What does Christianity have to do with the quality of chocolate? A lot, according to Swiss Air. The company just announced that it's cutting ties with Läderach, one of its high-end sweets suppliers, because the owner happens to be a believer. And not just any believer, but a pro-life, pro-marriage evangelical. According to the international airliner, the sky is the limit for that.
"Because I fight for the unborn life, I'm accused of misogyny," CEO Johannes Läderach told reporters. "But I'm not a misogynist -- 60 percent of our managers are women." And while Swiss Air was worried about the impact of his views on the crew who identify as gay, Johannes was adamant: "No one at Läderach is homophobic -- neither the management nor the staff. We have homosexuals working for us. We don't ask about it. Läderach has a zero-tolerance policy regarding discrimination."
Unfortunately for the chocolatier, who employs more than 1,000 people in 14 countries, none of that seems to matter to the airline. Like a lot of major corporations, they don't care if the accusations of intolerance are real -- they only care about pushing Christians out of the marketplace. Just look at what's happening overseas to Franklin Graham. While he tries to carry on the legacy of his father in the U.K., several venues are refusing to host him -- or worse, canceling his events outright.

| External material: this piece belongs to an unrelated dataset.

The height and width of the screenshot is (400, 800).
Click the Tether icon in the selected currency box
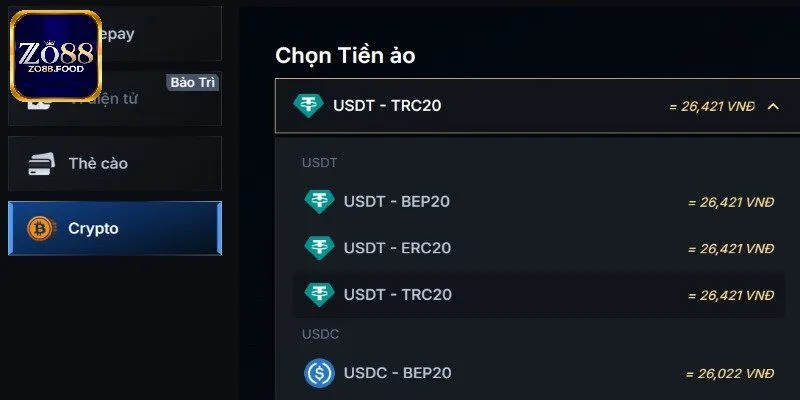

Fortunately for the people there, Franklin isn't easily deterred. On Saturday, despite the news, he posted that he's "looking forward to preaching the gospel across the U.K. in late May and June." Graham, who's been a target of an international smear campaign, tried to combat the lies that he's coming to preach "hate." In a message specifically to the LGBT community there, he wrote, "It is said by some that I am coming to the U.K. to bring hateful speech to your community. This is just not true. I am coming to share the gospel, which is the Good News that God loves the people of the U.K., and that Jesus Christ came to this earth to save us from our sins." "My message," he went on "...is inclusive. I'm not coming out of hate; I'm coming out of love."
In the West, the fallout over faith is only deepening. The subtle marginalization of Christians -- for holding the same view of marriage that Barack Obama espoused when he was elected -- is being driven by a lot of these big corporations. And if this marginalization continues in the United States, it will almost certainly lead to even greater global persecution for Christians.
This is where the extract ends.